Leitura de História

Davy Crockett: Entre o Mito da Fronteira e o Sangue do Álamo

Crockett, David

Nos anais da história americana, poucas figuras brilham com a intensidade contraditória de Davy Crockett. Chamado de “Rei dos Selvagens” e celebrado como o epítome do espírito fronteiriço, Crockett era ao mesmo tempo um caçador de ursos, um político eloquente e um símbolo moldado tanto pela realidade quanto pela lenda. Mas por trás do chapéu de guaxinim e das histórias de bravura, havia um homem real — falho, obstinado, corajoso — que morreu não como herói de contos, mas como combatente de uma causa perdida, no altar fumegante da Revolução do Texas

Das Montanhas do Tennessee à Câmara dos Representantes

David Crockett nasceu em 1786, nas fronteiras selvagens do leste do Tennessee, um mundo onde a sobrevivência exigia tanto habilidade quanto espírito indomável. Desde cedo, tornou-se uma espécie de figura folclórica, vivendo das florestas, caçando para alimentar sua família e lutando contra as forças implacáveis da natureza.

Mas não foi apenas o rifle que moldou sua trajetória. Com o tempo, Crockett entrou na política, eleito deputado estadual e, mais tarde, representante no Congresso dos Estados Unidos. Lá, destacou-se por sua retórica populista e por defender os colonos contra os abusos do governo federal. Tornou-se, ironicamente, um opositor do presidente Andrew Jackson, seu conterrâneo e ex-aliado, particularmente na questão da remoção forçada dos povos indígenas — um posicionamento que lhe custaria apoio político, mas lhe garantiria respeito moral nos olhos da história.
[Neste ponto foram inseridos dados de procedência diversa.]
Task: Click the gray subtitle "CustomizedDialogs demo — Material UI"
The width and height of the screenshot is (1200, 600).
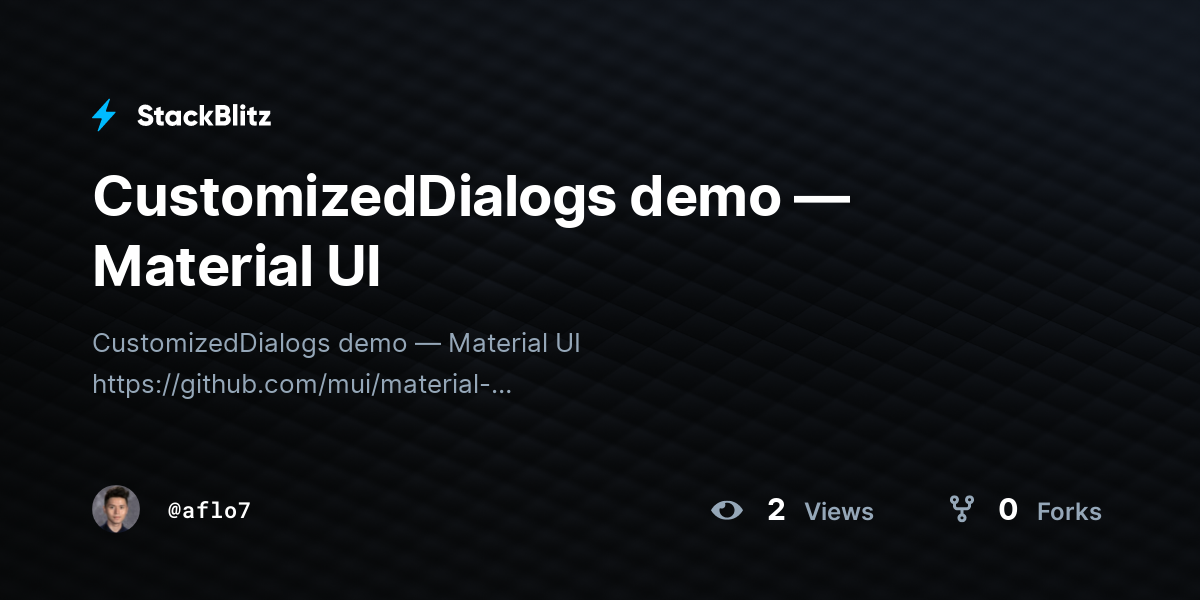Action: 336,343
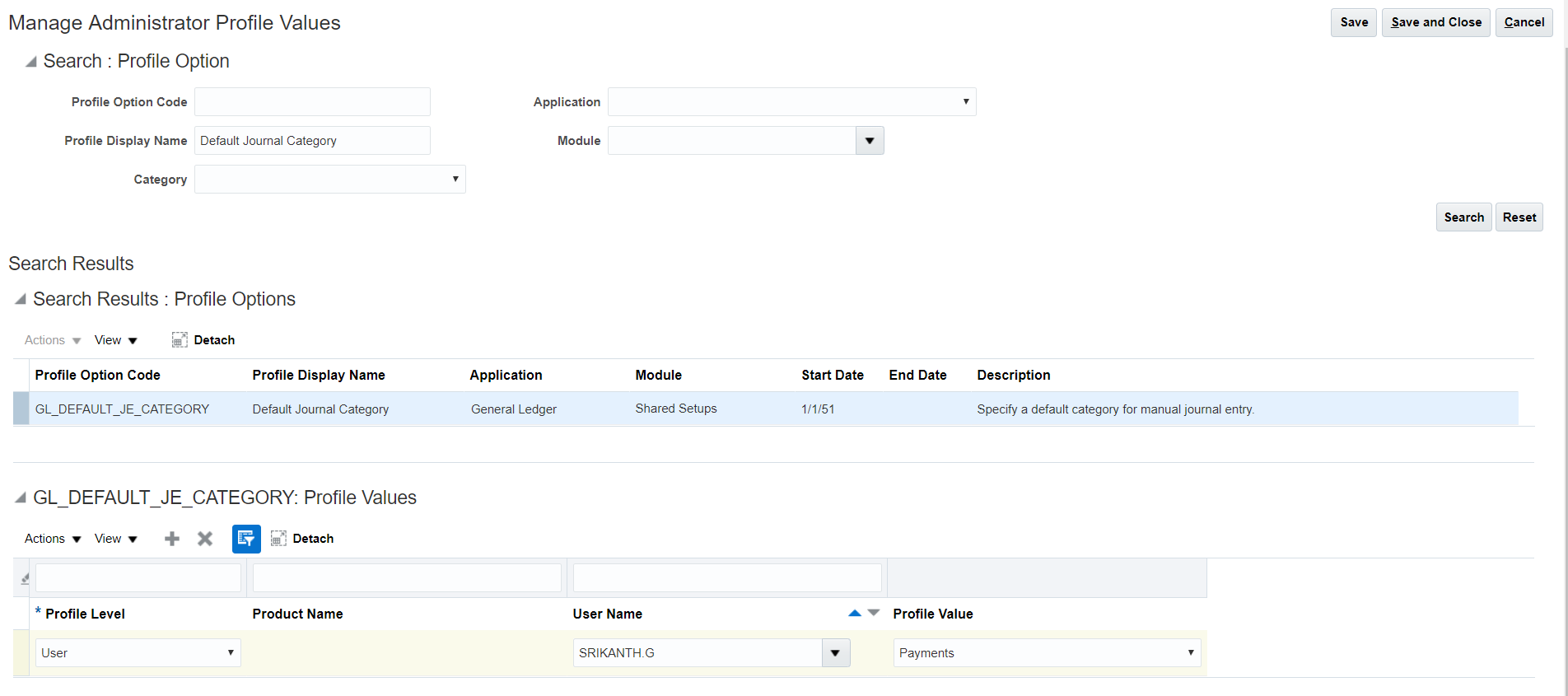Open Actions menu in Profile Values toolbar
Screen dimensions: 1568x696
pyautogui.click(x=53, y=539)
O Mito se Encontra com o Mercado

Durante sua vida, Crockett tornou-se uma celebridade nacional. Suas façanhas reais e fictícias eram publicadas em panfletos, almanaques e peças de teatro. O público urbano do norte, distante da realidade do fronteiriço, via em Crockett a materialização do ideal americano: um homem livre, honesto, forte e implacável. Ele mesmo colaborou com essa imagem, autorizando a publicação de sua autobiografia: A Narrative of the Life of David Crockett, of the State of Tennessee (1834). Um documento revelador, escrito com humor, orgulho e um talento natural para a dramaticidade — como convém a uma figura moldada pelo faroeste e pela política.

Mas esse mito era uma faca de dois gumes. Enquanto conquistava a admiração das massas, Crockett enfrentava derrotas políticas e frustrações pessoais. Quando perdeu a eleição para o Congresso em 1835, pronunciou uma frase que viria a ecoar como um prenúncio sombrio: “Vocês todos podem ir para o inferno — eu irei para o Texas.”
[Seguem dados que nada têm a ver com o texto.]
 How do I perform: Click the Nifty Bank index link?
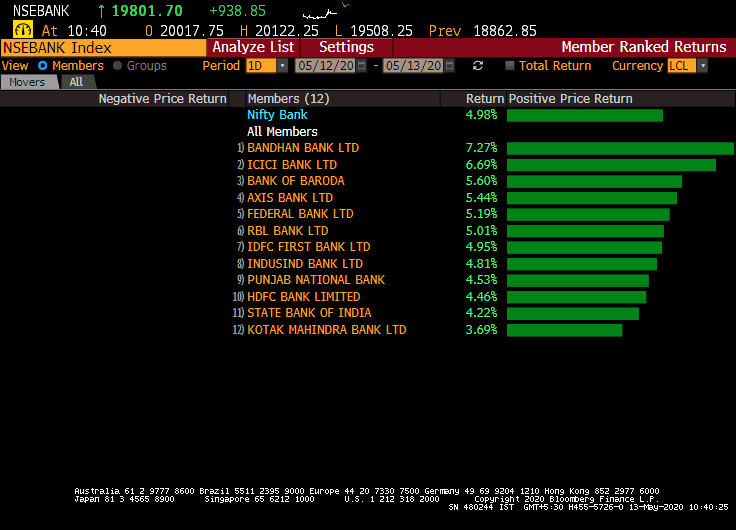point(277,115)
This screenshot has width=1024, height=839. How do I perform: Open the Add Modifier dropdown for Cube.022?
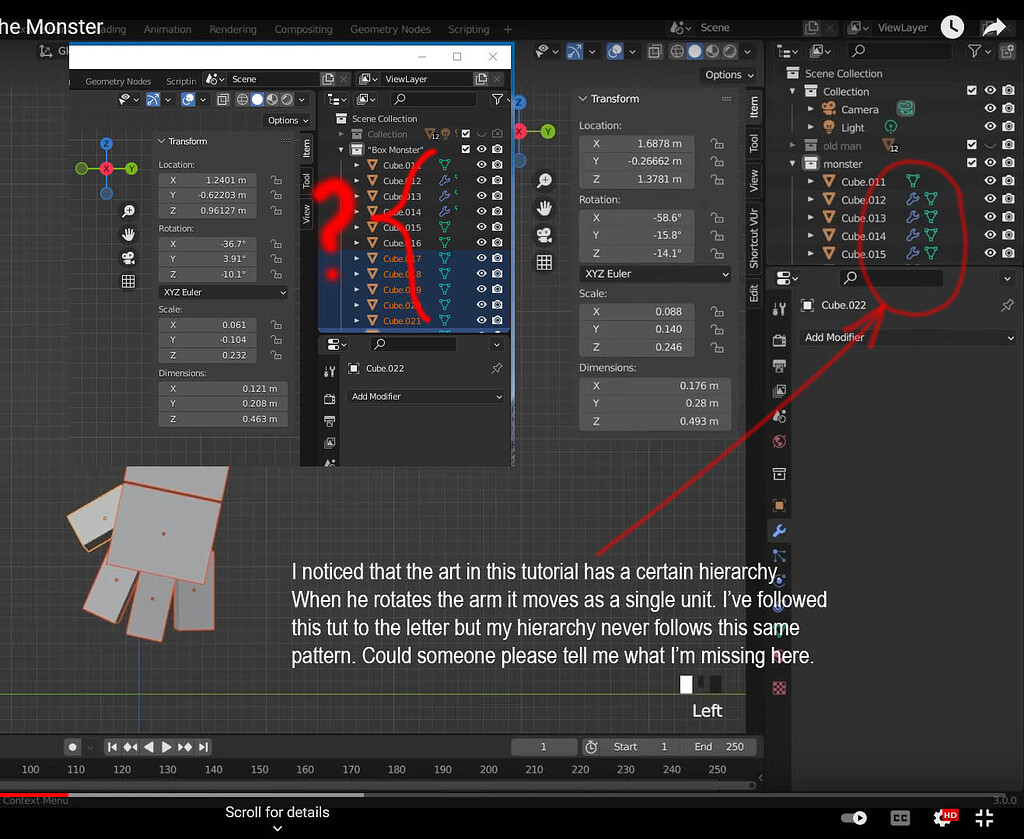[906, 337]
Davy CrockettO Martírio de El Álamo

O destino, como nos melhores épicos do Oeste, esperava em San Antonio de Béxar. Crockett juntou-se aos rebeldes texanos na luta contra o México e, com um punhado de homens — incluindo Jim Bowie e William B. Travis —, refugiou-se no antigo convento-fortaleza de El Álamo.

Em 6 de março de 1836, após treze dias de cerco, tropas mexicanas lideradas por Antonio López de Santa Anna invadiram o forte. Todos os defensores foram mortos. Diz a lenda que Crockett lutou até o fim, empunhando seu rifle como um guerreiro de fronteira, tombando em meio aos corpos dos inimigos. Outras versões, mais sombrias, sugerem que foi capturado e executado. Seja qual for a verdade, naquele dia o homem morreu — e o mito nasceu com força redobrada.

Herói Americano ou Construção Cultural?

Paul Andrew Hutton, que tanto escreveu sobre os paradoxos do Oeste americano, costuma lembrar que o mito é um espelho distorcido da verdade — mas ainda assim um espelho. Davy Crockett, o homem, foi bravo e orgulhoso, mas também político e vaidoso. Já Davy Crockett, o mito, tornou-se símbolo do destino manifesto, do individualismo e da resistênciaingredientes que compõem a narrativa do que os Estados Unidos gostariam de ser.

E talvez seja exatamente aí que resida seu legado mais duradouro. Davy Crockett não é apenas um personagem da história. Ele é uma ideia — daquelas que resistem ao tempo, que inspiram gerações e que, como o próprio Oeste Selvagem, oscilam entre o real e o lendário.